Input records »
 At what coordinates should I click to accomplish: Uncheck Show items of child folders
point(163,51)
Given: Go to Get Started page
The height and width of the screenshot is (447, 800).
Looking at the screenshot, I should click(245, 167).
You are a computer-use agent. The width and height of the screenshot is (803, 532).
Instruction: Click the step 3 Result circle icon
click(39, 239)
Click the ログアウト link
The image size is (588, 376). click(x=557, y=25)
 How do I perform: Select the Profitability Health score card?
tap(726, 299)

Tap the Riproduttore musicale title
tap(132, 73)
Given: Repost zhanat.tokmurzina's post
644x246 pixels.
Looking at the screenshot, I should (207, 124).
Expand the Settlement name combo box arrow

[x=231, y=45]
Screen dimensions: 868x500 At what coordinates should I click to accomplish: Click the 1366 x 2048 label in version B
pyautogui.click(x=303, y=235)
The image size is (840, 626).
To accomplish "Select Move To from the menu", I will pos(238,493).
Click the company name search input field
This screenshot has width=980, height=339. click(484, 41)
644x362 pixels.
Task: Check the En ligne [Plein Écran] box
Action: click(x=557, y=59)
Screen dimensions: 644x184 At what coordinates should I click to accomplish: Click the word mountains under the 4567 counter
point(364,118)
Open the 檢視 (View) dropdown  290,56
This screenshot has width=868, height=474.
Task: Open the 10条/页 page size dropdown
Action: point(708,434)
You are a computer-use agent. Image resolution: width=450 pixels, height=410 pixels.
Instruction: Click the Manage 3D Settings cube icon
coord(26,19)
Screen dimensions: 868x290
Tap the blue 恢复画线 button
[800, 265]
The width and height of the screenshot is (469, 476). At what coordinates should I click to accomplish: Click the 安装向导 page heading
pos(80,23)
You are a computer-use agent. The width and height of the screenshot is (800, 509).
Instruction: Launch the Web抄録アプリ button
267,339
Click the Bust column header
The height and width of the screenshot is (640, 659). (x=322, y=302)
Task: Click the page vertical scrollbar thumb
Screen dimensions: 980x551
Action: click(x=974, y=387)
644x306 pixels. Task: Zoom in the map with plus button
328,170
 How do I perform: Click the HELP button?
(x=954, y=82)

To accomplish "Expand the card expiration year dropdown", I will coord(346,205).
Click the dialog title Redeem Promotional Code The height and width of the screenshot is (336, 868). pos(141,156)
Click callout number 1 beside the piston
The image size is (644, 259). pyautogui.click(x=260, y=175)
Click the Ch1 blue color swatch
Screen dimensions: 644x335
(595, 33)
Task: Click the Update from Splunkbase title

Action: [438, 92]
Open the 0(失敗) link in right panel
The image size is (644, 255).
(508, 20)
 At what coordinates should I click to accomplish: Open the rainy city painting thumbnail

Brief » Output every record above a second time, exactly.

Output for this exercise »
 At what coordinates should I click to accomplish: Uncheck Show items of child folders
point(163,51)
Given: Go to Get Started page
The height and width of the screenshot is (447, 800).
Looking at the screenshot, I should click(245, 167).
You are a computer-use agent. The width and height of the screenshot is (803, 532).
Instruction: Click the step 3 Result circle icon
click(39, 239)
Click the ログアウト link
The image size is (588, 376). click(x=557, y=25)
 How do I perform: Select the Profitability Health score card?
tap(726, 299)

Tap the Riproduttore musicale title
tap(132, 73)
Given: Repost zhanat.tokmurzina's post
644x246 pixels.
Looking at the screenshot, I should (207, 124).
Expand the Settlement name combo box arrow

[x=231, y=45]
Screen dimensions: 868x500 At what coordinates should I click to accomplish: Click the 1366 x 2048 label in version B
pyautogui.click(x=303, y=235)
The image size is (840, 626).
To accomplish "Select Move To from the menu", I will pos(238,493).
Click the company name search input field
This screenshot has width=980, height=339. click(484, 41)
644x362 pixels.
Task: Check the En ligne [Plein Écran] box
Action: click(x=557, y=59)
Screen dimensions: 644x184 At what coordinates should I click to accomplish: Click the word mountains under the 4567 counter
point(364,118)
Open the 檢視 (View) dropdown  290,56
This screenshot has width=868, height=474.
Task: Open the 10条/页 page size dropdown
Action: point(708,434)
You are a computer-use agent. Image resolution: width=450 pixels, height=410 pixels.
Instruction: Click the Manage 3D Settings cube icon
coord(26,19)
Screen dimensions: 868x290
Tap the blue 恢复画线 button
[800, 265]
The width and height of the screenshot is (469, 476). At what coordinates should I click to accomplish: Click the 安装向导 page heading
pos(80,23)
You are a computer-use agent. The width and height of the screenshot is (800, 509).
Instruction: Launch the Web抄録アプリ button
267,339
Click the Bust column header
The height and width of the screenshot is (640, 659). (x=322, y=302)
Task: Click the page vertical scrollbar thumb
Screen dimensions: 980x551
Action: click(x=974, y=387)
644x306 pixels. Task: Zoom in the map with plus button
328,170
 How do I perform: Click the HELP button?
(x=954, y=82)

To accomplish "Expand the card expiration year dropdown", I will coord(346,205).
Click the dialog title Redeem Promotional Code The height and width of the screenshot is (336, 868). pos(141,156)
Click callout number 1 beside the piston
The image size is (644, 259). pyautogui.click(x=260, y=175)
Click the Ch1 blue color swatch
Screen dimensions: 644x335
(595, 33)
Task: Click the Update from Splunkbase title

Action: [438, 92]
Open the 0(失敗) link in right panel
The image size is (644, 255).
(508, 20)
 At what coordinates should I click to accomplish: Open the rainy city painting thumbnail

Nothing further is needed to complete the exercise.